* [WHAT YOU HAVE TO DO] Take the line that contains "You are a computer-use agent. This" and all lines after it, up to and including the last line of the data, and write them out exactly; nothing else belongs in the answer.

BEGIN RECORDS FOR THE TASK

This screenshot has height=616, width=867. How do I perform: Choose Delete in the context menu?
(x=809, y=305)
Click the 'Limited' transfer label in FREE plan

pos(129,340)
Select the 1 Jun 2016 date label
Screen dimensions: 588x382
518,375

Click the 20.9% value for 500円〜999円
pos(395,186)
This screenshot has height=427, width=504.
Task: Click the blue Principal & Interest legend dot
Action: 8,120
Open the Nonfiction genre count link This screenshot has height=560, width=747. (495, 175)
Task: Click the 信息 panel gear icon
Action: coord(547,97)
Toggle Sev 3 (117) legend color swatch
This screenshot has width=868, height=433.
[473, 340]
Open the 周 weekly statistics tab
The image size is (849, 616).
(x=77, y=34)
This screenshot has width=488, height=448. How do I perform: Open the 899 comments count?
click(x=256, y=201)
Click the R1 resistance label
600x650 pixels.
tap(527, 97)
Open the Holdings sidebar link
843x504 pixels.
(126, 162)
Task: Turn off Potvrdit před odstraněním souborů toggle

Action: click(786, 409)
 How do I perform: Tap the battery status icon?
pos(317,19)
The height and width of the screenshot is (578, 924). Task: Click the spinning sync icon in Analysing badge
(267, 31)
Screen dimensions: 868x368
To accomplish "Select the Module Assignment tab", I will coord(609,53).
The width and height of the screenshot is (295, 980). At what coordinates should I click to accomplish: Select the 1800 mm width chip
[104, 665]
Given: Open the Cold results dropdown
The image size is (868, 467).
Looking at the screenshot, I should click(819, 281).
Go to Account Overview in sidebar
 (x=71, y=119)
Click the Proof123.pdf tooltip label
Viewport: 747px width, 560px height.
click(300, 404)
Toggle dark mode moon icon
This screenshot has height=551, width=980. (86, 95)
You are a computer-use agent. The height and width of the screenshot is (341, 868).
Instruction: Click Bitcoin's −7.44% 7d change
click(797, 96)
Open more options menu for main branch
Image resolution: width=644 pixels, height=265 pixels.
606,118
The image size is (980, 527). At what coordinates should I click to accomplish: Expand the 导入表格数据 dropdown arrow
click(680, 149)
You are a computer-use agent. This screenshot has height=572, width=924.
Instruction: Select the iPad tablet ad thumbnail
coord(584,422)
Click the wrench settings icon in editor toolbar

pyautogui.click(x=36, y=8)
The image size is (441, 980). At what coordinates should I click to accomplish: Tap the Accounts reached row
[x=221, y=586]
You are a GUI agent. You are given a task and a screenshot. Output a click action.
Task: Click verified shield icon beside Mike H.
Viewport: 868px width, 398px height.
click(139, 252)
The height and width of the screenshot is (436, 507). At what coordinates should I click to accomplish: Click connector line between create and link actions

END RECORDS FOR THE TASK

* [EXPECTED ANSWER]
You are a computer-use agent. This screenshot has height=572, width=924.
Instruction: Select the iPad tablet ad thumbnail
coord(584,422)
Click the wrench settings icon in editor toolbar

pyautogui.click(x=36, y=8)
The image size is (441, 980). At what coordinates should I click to accomplish: Tap the Accounts reached row
[x=221, y=586]
You are a GUI agent. You are given a task and a screenshot. Output a click action.
Task: Click verified shield icon beside Mike H.
Viewport: 868px width, 398px height.
click(139, 252)
The height and width of the screenshot is (436, 507). At what coordinates should I click to accomplish: Click connector line between create and link actions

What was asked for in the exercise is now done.